Tumor burden on local control using radiotherapy has been evaluated as a predictor because of the association between large volume and adverse biological factors, including clonogen number, hypoxia, and radioresistance [20]. Nevertheless, the T category is only based on anatomical locations and fails to consider local tumor burden and heterogeneity. NPC patients normally need another MRI on any day between the 26th and the 28th exposure to radiation to evaluate radiation response and tumor burden. According to this MRI, a final total dose of radiotherapy will be adjusted and the following treatment plans will be made. We defined and measured LCV using this time-point MRI. LCV is near the end of IC and CCRT, which should be better to predict local control and radiation sensitivity after the standard treatment for LA-NPC.

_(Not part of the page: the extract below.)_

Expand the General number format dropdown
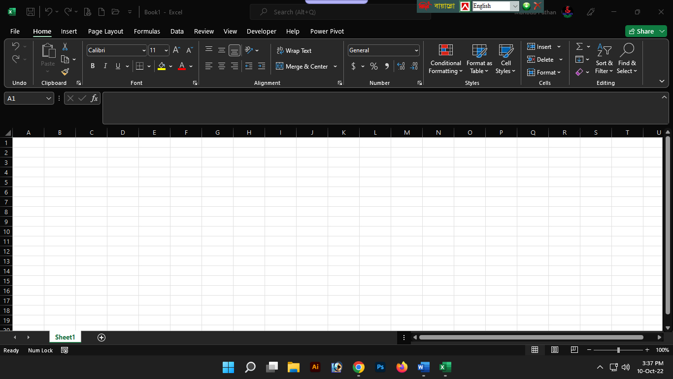pyautogui.click(x=416, y=50)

To the best of our knowledge, this study is the first attempt to evaluate both tumor volume and volume regression rate at late-course radiotherapy for LRFS in patients with LA-NPC. Importantly, we enrolled the patients with the consistent protocol of IC plus CCRT and two time-points contrast-enhanced MRIs. The results for predicting LRFS in this study have clinical significance. The potential clinical utility of LCV and VRR for prognostication and decision-making guidance is more critical and practical than the T category and Vpre. But some limitations must be taken into account. Firstly, this is a retrospective study, and the results need further validation of prospective studies. Secondly, our data is from a single center, and therefore, external validation with datasets from other centers is needed. Thirdly, EBV-DNA copy number is not included as a covariate in the multivariate analysis due to limited available data. Lastly, the sample size of the current study is relatively small.

Conclusions

In conclusion, in this retrospective study, we found that LCV and VRR were significantly prognostic factors for local control and radiation sensitivity in patients with LA-NPC. Further investigations are needed to explore heterogeneity and radiosensitivity of LA-NPC, using ROIs based on these two time-point MRIs.